§ What you need to do
Write out exactly the lines running from the one that contains "Screen dimensions: 1176x1028" through the end of the material.

•••

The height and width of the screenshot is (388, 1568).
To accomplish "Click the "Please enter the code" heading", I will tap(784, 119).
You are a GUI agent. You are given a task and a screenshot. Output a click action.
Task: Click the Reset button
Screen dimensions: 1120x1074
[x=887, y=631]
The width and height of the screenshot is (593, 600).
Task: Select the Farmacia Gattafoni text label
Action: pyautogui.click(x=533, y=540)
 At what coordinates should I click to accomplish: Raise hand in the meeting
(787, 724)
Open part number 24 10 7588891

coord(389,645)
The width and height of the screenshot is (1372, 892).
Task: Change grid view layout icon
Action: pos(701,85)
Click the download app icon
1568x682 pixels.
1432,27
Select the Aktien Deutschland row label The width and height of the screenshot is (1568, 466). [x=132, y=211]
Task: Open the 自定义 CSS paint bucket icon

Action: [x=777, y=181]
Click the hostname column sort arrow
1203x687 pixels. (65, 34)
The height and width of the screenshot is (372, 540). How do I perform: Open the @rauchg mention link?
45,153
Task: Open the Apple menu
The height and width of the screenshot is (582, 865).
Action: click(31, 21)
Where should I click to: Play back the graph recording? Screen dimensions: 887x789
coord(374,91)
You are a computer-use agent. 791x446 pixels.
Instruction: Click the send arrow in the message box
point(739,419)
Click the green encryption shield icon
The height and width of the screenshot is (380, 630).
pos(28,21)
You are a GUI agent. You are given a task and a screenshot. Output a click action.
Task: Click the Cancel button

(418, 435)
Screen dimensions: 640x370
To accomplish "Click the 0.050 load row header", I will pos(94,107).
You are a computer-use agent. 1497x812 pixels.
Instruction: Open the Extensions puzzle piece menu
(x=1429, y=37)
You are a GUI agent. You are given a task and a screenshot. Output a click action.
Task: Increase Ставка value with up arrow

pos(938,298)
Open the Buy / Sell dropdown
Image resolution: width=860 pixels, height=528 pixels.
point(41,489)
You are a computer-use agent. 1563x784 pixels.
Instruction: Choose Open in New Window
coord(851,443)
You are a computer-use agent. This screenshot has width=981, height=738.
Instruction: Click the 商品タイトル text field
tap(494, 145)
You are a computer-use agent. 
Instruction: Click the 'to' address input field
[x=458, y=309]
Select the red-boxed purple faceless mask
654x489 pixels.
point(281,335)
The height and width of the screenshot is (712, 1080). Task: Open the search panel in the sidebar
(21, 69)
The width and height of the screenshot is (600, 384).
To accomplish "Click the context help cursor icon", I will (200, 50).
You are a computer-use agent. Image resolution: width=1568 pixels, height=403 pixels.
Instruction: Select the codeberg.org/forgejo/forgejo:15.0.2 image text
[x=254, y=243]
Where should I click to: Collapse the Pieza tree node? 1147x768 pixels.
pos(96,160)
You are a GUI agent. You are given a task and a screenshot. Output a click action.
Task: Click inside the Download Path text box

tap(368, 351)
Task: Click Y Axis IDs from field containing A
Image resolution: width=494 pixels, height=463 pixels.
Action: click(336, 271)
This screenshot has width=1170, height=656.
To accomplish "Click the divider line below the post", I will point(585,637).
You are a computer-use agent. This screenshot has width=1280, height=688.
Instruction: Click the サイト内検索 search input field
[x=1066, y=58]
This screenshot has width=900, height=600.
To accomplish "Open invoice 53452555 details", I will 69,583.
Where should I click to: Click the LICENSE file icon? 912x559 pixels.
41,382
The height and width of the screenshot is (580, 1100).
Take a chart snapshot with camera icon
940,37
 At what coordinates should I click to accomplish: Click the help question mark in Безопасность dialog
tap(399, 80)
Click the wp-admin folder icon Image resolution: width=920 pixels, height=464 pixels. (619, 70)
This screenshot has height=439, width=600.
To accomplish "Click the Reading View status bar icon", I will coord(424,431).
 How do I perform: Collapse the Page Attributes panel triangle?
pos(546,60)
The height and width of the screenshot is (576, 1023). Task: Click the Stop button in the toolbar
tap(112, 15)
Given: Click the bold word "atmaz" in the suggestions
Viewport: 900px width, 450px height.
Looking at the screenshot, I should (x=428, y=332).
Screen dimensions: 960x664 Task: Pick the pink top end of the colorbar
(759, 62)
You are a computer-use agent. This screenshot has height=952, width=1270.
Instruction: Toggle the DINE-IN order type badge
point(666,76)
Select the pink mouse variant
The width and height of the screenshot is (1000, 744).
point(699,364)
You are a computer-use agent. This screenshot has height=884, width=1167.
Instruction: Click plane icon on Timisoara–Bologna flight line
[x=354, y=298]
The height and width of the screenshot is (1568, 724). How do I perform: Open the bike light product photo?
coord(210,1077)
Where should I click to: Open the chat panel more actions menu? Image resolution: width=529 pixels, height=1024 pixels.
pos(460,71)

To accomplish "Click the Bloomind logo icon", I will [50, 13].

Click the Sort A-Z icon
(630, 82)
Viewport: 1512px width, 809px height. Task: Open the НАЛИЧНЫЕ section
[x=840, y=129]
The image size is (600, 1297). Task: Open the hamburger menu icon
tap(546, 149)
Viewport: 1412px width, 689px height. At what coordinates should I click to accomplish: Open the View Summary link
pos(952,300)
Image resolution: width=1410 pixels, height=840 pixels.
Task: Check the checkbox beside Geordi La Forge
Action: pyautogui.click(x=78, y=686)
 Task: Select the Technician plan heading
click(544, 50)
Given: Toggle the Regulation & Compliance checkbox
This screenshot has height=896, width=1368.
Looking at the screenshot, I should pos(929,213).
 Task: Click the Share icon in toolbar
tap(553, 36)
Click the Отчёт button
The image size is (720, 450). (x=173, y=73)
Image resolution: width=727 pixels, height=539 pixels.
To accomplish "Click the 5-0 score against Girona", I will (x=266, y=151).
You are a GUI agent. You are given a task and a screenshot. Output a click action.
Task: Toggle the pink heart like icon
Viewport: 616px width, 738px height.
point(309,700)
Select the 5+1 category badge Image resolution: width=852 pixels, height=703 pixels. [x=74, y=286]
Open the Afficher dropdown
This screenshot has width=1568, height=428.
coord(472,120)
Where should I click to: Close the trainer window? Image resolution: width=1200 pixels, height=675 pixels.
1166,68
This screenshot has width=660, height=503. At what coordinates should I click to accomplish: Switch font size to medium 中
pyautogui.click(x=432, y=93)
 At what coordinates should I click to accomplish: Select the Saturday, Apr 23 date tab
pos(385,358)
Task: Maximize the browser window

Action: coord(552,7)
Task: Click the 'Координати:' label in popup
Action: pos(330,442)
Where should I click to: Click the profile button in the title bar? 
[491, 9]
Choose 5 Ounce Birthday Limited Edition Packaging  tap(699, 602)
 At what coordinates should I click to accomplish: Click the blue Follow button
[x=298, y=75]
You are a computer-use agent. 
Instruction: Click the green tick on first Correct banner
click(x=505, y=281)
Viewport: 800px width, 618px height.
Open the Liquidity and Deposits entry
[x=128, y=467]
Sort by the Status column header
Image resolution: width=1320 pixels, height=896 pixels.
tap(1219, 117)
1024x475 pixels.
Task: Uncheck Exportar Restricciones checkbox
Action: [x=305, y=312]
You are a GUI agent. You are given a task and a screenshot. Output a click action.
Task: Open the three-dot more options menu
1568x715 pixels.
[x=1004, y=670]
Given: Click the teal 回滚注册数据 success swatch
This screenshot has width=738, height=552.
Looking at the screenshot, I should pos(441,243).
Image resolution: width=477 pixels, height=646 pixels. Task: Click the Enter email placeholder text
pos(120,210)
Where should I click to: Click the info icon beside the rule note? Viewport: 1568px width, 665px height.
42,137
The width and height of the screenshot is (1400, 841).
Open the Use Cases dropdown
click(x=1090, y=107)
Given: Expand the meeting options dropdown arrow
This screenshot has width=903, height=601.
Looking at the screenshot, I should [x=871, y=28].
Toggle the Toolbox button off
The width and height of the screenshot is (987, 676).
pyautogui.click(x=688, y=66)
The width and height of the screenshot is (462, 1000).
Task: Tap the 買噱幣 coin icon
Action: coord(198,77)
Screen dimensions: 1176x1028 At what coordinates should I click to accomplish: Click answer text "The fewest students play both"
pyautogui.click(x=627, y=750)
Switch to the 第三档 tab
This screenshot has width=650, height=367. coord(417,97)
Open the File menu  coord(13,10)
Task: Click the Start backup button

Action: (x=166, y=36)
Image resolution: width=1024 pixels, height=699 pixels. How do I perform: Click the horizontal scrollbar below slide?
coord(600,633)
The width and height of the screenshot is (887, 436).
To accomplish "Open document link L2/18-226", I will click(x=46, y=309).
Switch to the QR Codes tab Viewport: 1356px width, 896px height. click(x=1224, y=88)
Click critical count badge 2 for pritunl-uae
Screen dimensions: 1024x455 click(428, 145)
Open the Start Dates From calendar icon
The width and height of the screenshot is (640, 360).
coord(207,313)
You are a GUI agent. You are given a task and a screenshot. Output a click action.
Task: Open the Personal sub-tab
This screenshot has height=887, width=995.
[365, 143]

•••

§ Exercise result
Screen dimensions: 1176x1028 At what coordinates should I click to accomplish: Click answer text "The fewest students play both"
pyautogui.click(x=627, y=750)
Switch to the 第三档 tab
This screenshot has width=650, height=367. coord(417,97)
Open the File menu  coord(13,10)
Task: Click the Start backup button

Action: (x=166, y=36)
Image resolution: width=1024 pixels, height=699 pixels. How do I perform: Click the horizontal scrollbar below slide?
coord(600,633)
The width and height of the screenshot is (887, 436).
To accomplish "Open document link L2/18-226", I will click(x=46, y=309).
Switch to the QR Codes tab Viewport: 1356px width, 896px height. click(x=1224, y=88)
Click critical count badge 2 for pritunl-uae
Screen dimensions: 1024x455 click(428, 145)
Open the Start Dates From calendar icon
The width and height of the screenshot is (640, 360).
coord(207,313)
You are a GUI agent. You are given a task and a screenshot. Output a click action.
Task: Open the Personal sub-tab
This screenshot has height=887, width=995.
[365, 143]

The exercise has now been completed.